Flywheels, in general, may either be formed of a solid or one-piece section, or they may
be of sectional construction. Flywheels in diameters up to about eight feet are usually cast
solid, the hubs sometimes being divided to relieve cooling stresses. Flywheels ranging
from, say, eight feet to fifteen feet in diameter, are commonly cast in half sections, and the
larger sizes in several sections, the number of which may equal the number of arms in the
wheel. Sectional flywheels may be divided into two general classes. One class includes
cast wheels which are formed of sections principally because a solid casting would be too
large to transport readily. The second class includes wheels of sectional construction
which, by reason of the materials used and the special arrangement of the sections, enables
much higher peripheral speeds to be obtained safely than would be possible with ordinary
sectional wheels of the type not designed especially for high speeds. Various designs have
been built to withstand the extreme stresses encountered in some classes of service. The
rims in some designs are laminated, being partly or entirely formed of numerous segment shaped
steel plates. Another type of flywheel, which is superior to an ordinary sectional
wheel, has a solid cast-iron rim connected to the hub by disk-shaped steel plates instead of
cast spokes.
Steel wheels may be divided into three distinct types, including 1) those having the center
and rim built up entirely of steel plates; 2) those having a cast-iron center and steel
rim; and 3) those having a cast-steel center and rim formed of steel plates.

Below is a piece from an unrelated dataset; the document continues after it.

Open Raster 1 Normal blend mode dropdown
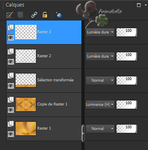tap(100, 128)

Wheels having wire-wound rims have been used to a limited extent when extremely high
speeds have been necessary.
When the rim is formed of sections held together by joints it is very important to design
these joints properly. The ordinary bolted and flanged rim joints located between the arms
average about 20 per cent of the strength of a solid rim and about 25 per cent is the maximum
strength obtainable for a joint of this kind. However, by placing the joints at the ends
of the arms instead of between them, an efficiency of 50 per cent of the strength of the rim
may be obtained, because the joint is not subjected to the outward bending stresses
between the arms but is directly supported by the arm, the end of which is secured to the rim
just beneath the joint. When the rim sections of heavy balance wheels are held together by
steel links shrunk into place, an efficiency of 60 per cent may be obtained; and by using a
rim of box or I-section, a link type of joint connection may have an efficiency of 100 percent.